How to cite this URL:
Gabbay E. Emerging technologies for heart disease: A book review. J Pract Cardiovasc Sci [serial online] 2021 [cited 2023 May 28];7:87. Available from: https://www.j-pcs.org/text.asp?2021/7/1/87/314473



Genre : Scientific Literature

Edition : 1st

Year : 2020

Editor : Udi Nussinovitch, MD PhD

Publisher : Academic Press, Elsevier

Release Date : September 2, 2020

Pages : 553 (v1) and 543 (v2)

Rs : 200$ per volume

OCLC : 1173279261 and 1173011968

ISBN : 978-0-12-813706-2 and 978-0-12-813704-8

Language : English

Subject : Cardiovascular Medicine, Technology

Media type : Hardcover, eBook

ASIN : B08GJPRPDF and B08GJPR243



The most difficult challenge faced by an editor of a modern medical text book must be how to maintain relevance as technologies advance. This is particularly so for a textbook titled Emerging Technologies for Heart Disease. Ironically, the book's editor in chief, Udi Nussinovitch, does this in part by ensuring that each chapter begins firmly implanted in a historical perspective. This helps the text have a timeless feel about it. I suspect that even in several years' time, the textbook will maintain its relevancy if only to highlight the timelines and physiological and historical basis on which currently emerging technologies have been formed, many of which will become standards of care.

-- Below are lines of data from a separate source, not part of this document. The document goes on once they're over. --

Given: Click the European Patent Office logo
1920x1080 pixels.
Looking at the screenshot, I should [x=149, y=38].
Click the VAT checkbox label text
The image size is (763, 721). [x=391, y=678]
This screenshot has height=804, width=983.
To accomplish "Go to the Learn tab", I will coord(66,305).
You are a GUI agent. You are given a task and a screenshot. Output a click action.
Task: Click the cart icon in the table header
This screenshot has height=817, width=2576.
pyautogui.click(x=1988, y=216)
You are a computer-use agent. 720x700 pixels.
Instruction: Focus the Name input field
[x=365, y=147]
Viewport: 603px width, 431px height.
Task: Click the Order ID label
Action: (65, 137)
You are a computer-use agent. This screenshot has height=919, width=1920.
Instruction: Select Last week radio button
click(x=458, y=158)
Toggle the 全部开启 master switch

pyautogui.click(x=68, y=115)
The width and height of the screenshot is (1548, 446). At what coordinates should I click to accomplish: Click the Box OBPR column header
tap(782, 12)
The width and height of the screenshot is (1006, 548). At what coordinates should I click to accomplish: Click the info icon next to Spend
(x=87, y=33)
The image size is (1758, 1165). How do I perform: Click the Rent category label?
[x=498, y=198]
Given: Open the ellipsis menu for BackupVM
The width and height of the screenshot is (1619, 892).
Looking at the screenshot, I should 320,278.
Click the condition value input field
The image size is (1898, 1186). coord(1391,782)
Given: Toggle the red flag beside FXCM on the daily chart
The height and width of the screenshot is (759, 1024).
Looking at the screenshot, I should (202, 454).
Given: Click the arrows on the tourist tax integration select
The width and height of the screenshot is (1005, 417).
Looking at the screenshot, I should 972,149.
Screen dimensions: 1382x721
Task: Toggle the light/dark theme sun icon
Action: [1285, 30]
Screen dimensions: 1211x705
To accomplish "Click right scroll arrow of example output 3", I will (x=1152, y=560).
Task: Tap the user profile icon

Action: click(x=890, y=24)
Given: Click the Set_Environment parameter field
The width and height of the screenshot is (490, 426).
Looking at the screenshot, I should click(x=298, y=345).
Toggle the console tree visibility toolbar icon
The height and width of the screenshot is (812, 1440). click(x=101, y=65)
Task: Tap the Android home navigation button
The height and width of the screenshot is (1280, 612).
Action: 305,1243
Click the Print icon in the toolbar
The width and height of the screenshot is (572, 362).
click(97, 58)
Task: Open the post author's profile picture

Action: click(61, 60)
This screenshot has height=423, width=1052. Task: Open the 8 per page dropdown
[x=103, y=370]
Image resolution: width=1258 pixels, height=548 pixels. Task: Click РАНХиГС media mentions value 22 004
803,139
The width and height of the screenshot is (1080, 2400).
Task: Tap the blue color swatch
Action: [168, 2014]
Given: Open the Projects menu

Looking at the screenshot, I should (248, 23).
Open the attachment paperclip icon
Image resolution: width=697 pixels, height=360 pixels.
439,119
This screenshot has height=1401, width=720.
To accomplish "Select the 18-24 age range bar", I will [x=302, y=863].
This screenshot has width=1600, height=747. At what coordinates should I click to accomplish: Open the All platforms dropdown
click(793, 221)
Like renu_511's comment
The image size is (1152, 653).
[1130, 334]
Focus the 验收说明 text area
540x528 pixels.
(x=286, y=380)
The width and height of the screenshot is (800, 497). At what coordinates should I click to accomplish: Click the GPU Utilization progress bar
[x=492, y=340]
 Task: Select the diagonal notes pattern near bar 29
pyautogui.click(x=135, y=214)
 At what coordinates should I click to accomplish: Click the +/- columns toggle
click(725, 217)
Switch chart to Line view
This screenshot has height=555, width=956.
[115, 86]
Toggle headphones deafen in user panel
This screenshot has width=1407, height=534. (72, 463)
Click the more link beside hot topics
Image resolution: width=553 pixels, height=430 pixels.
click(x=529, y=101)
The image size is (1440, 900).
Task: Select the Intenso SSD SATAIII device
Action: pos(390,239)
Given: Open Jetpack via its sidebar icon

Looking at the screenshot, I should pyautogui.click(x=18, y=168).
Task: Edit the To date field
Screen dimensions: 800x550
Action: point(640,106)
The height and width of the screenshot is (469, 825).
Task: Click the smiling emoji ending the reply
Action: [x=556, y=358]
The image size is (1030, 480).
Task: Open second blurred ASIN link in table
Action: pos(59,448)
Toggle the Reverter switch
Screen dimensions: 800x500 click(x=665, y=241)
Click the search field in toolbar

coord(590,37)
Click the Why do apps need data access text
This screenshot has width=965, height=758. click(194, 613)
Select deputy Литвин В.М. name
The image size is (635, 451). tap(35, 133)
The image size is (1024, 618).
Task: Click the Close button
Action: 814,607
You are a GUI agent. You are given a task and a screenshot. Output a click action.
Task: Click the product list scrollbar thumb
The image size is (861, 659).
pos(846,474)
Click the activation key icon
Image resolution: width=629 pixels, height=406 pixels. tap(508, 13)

The two-volume textbook is split into sections covering systolic and diastolic heart failure, valvular disorders, ischemic heart disease, ventricular and supraventricular tachyarrhythmias, as well as bradyarrhythmias. There are specific sections on devices and electronics involved in monitoring and therapy of heart failure and other cardiac diseases. The text appropriately and unapologetically emphasizes newer technologies which are emerging and in many cases, not fully established. In doing so, the editor may be seen to have taken a risk as at least some of these technologies have not yet been optimized and others still may never become part of standard care. Yet in my view, this focus underscores the value of the text. The fact that Nussinovitch has sought and received contributions from a veritable who's who of the cardiac world, from the USA, Canada, Europe, and the editor's native Israel, is testament to the respect with which the editor is held.

I thoroughly enjoyed the text, and have been in equal parts educated and enthralled by its contents and emphasis. I commend it to cardiologists, cardiac scientists, academics, and scholars.